[Stored items]

-*-

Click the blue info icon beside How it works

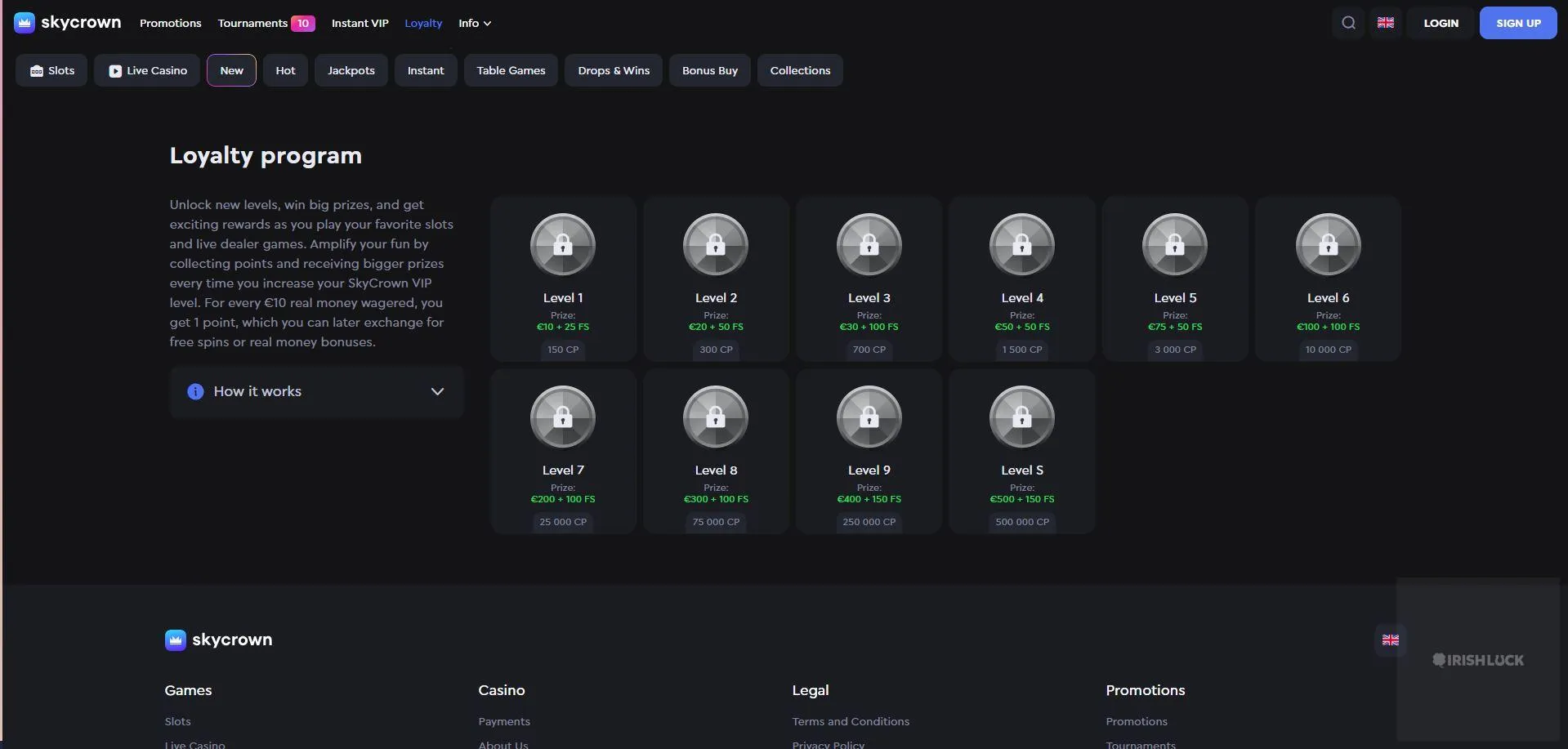coord(195,391)
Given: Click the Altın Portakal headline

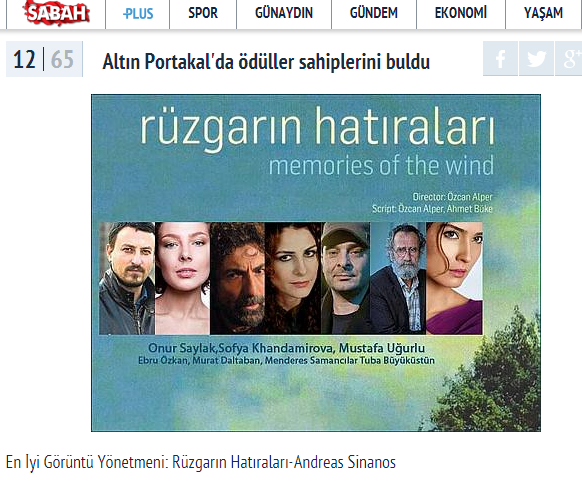Looking at the screenshot, I should [x=266, y=61].
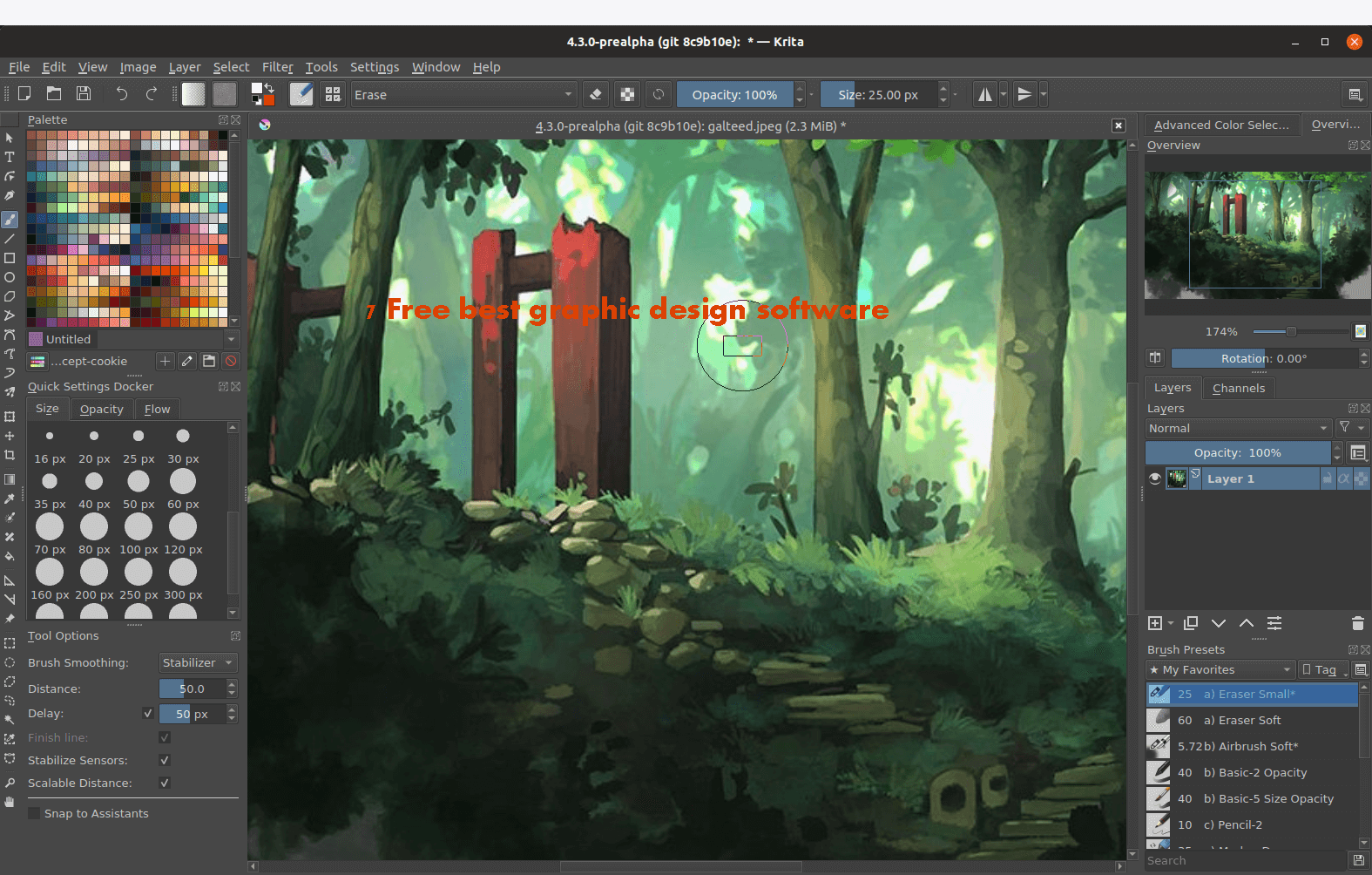
Task: Toggle eraser mode icon in toolbar
Action: pyautogui.click(x=596, y=94)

-*-

Task description: Could the entries above be retyped exactly, with the pictures left out?

The answer:
Click the blue info icon beside How it works

coord(195,391)
Given: Click the Altın Portakal headline

Looking at the screenshot, I should [x=266, y=61].
Task: Toggle eraser mode icon in toolbar
Action: pyautogui.click(x=596, y=94)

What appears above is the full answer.